Breadcrumbs are the difference between an issue page that says “TypeError on line 42” and one that says “user clicked Buy → POST /checkout 500 → switched provider → POST /checkout 200 → TypeError on line 42”. The trail makes triage minutes instead of hours.

sentori.addBreadcrumb({
message: 'switched to payment provider B after primary 500',
type: 'log',
level: 'warning',
})
// somewhere later, this crash inherits the breadcrumb above:
sentori.captureException(err)
type AddBreadcrumbInput = {
message: string // required — the human-readable line
type?: 'user' | 'navigation' | 'http' | 'log' | 'track' | 'custom'
level?: 'fatal' | 'error' | 'warning' | 'info' | 'debug' // default 'info'
data?: Record<string, unknown>
}

The dashboard renders breadcrumbs grouped by type so you can scan a long trail by category. Use the type that best matches the breadcrumb’s source:

  • user — user action (“clicked Buy”, “swiped to dismiss”)
  • navigation — route change (“/cart/checkout”)
  • http — outbound HTTP request (“POST /api/charge → 500”)
  • log — application log line (“retrying with provider B”)
  • track — auto-emitted by the track API when trackAutoBreadcrumb: true is set (see track + metrics)
  • custom — anything else

You generally don’t need to call addBreadcrumb({ type: 'http', ... }) yourself — Sentori auto-instruments fetch / XHR and emits these. Same for 'navigation' on auto-instrumented routers.

When to drop a breadcrumb directly vs let track emit one

Section titled “When to drop a breadcrumb directly vs let track emit one”

If you already call sentori.track('button.clicked', { sku }) for analytics, don’t also addBreadcrumb({...}) for the same event — it’s redundant. Instead, enable trackAutoBreadcrumb in init:

sentori.init({
// …
capture: { trackAutoBreadcrumb: true },
})

Now every track call also drops a breadcrumb of type 'track' with the event name. One call, two destinations: the analytics pipeline gets the data point, the issue pipeline gets the context line.

Reach for addBreadcrumb directly when:

  • The signal isn’t analytics-worthy (one-off “fallback fired” / “cache miss”)
  • The signal needs more nuance than a flat name (message is free-form)
  • You want a different type than 'track' (e.g. 'http' for an outbound call your fetch wrapper didn’t see)

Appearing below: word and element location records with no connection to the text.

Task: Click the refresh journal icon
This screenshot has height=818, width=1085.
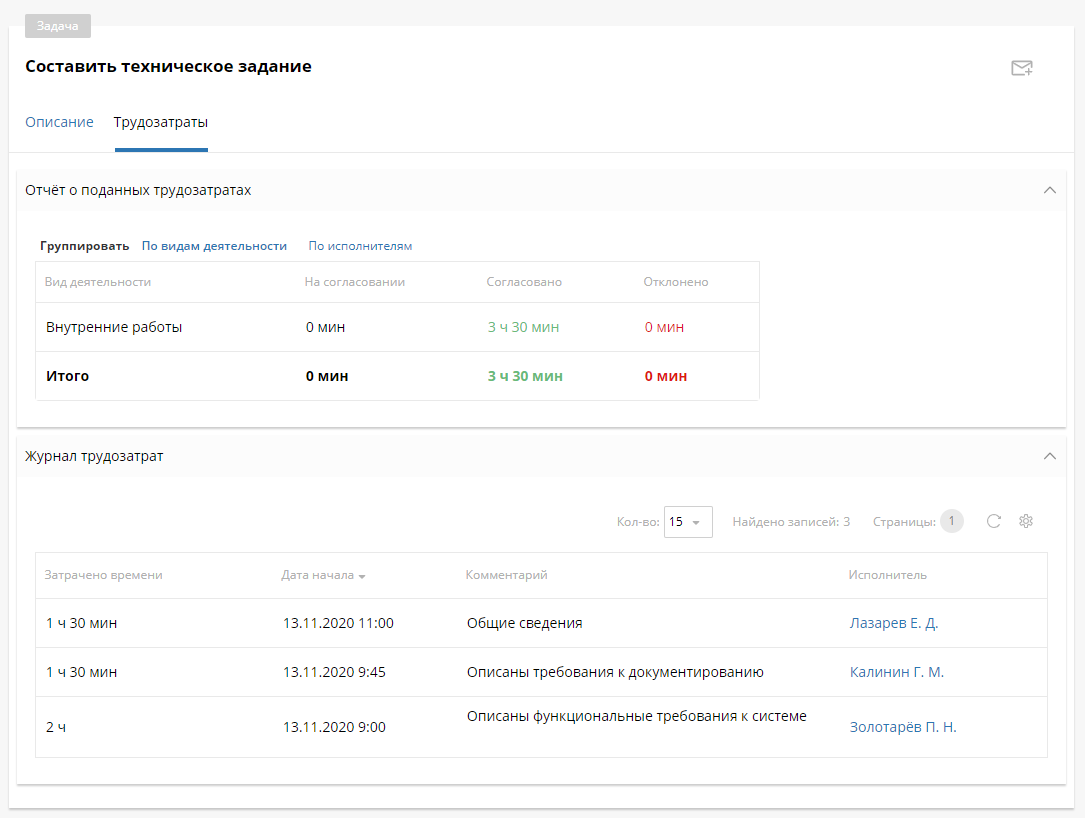Action: (993, 521)
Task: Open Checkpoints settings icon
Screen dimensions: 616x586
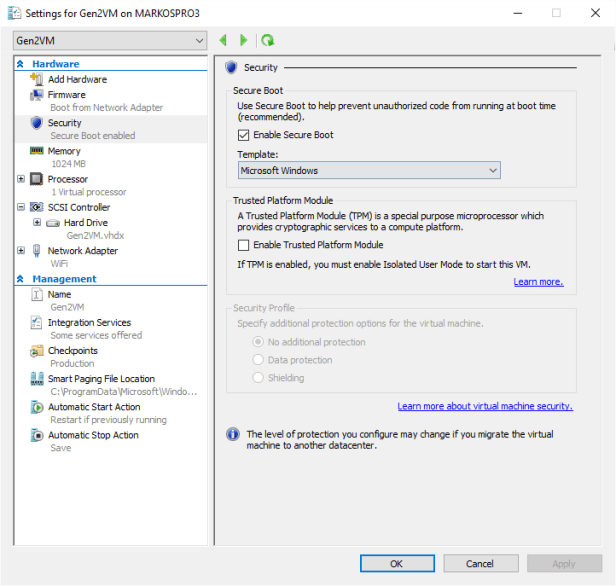Action: pyautogui.click(x=37, y=351)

Breadcrumbs live in a 100-slot ring buffer at the SDK. Oldest is evicted as new ones come in. When captureException or captureMessage fires, the current buffer state is sealed onto that event — subsequent breadcrumbs join the next event’s seal.

This is why the trail you see on an Issue Detail is “the last N before the crash” and not “all breadcrumbs ever”. The ring shape keeps memory bounded — even an app emitting 10 breadcrumbs per second uses < 5 KB of buffer.

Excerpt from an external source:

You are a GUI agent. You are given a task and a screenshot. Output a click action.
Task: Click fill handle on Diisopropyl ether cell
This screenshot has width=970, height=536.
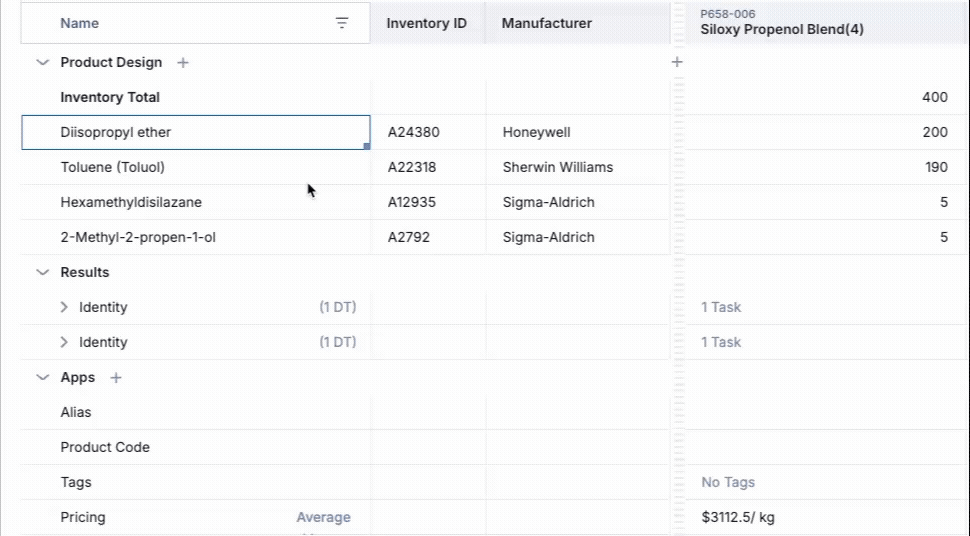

Breadcrumb data is the equivalent of event.tags — it gets PII-scrubbed server-side using the same regex set. But don’t deliberately put email addresses, tokens, or personal identifiers in there hoping the scrubber catches them. Sanitise at the call site.

// no:
sentori.addBreadcrumb({
message: 'user submitted form',
data: { email: form.email, password: form.password }, // 🚫 PII + secret
})
// yes:
sentori.addBreadcrumb({
message: 'user submitted form',
data: { hasEmail: !!form.email, formFields: Object.keys(form) },
})

addBreadcrumb is one of the cheapest APIs in the SDK:

  • Single object push to a fixed-size array. Sub-microsecond.
  • No network IO until a parent event fires.
  • No allocation churn — the eviction is Array#shift on overflow.

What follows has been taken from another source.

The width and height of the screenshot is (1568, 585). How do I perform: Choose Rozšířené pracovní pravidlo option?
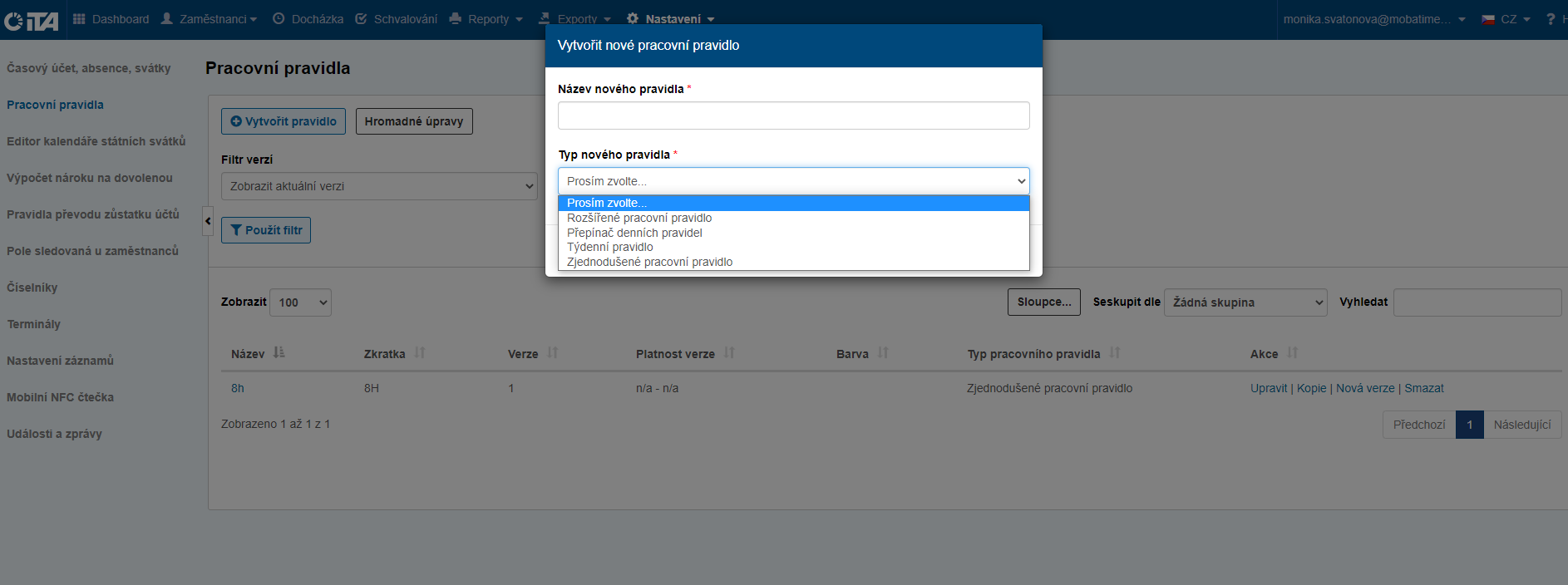coord(639,218)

You can call it from a render hook. The cost dominates the captured event’s payload size only when crumbs are unusually long (multi-kB JSON data blobs). Keep data small + structured.

  • For metrics / numeric data — use recordMetric.
  • For analytics events — use track.
  • For standalone reports (no parent error / message expected) — use captureMessage. A breadcrumb without a parent event will eventually be evicted and never lands anywhere.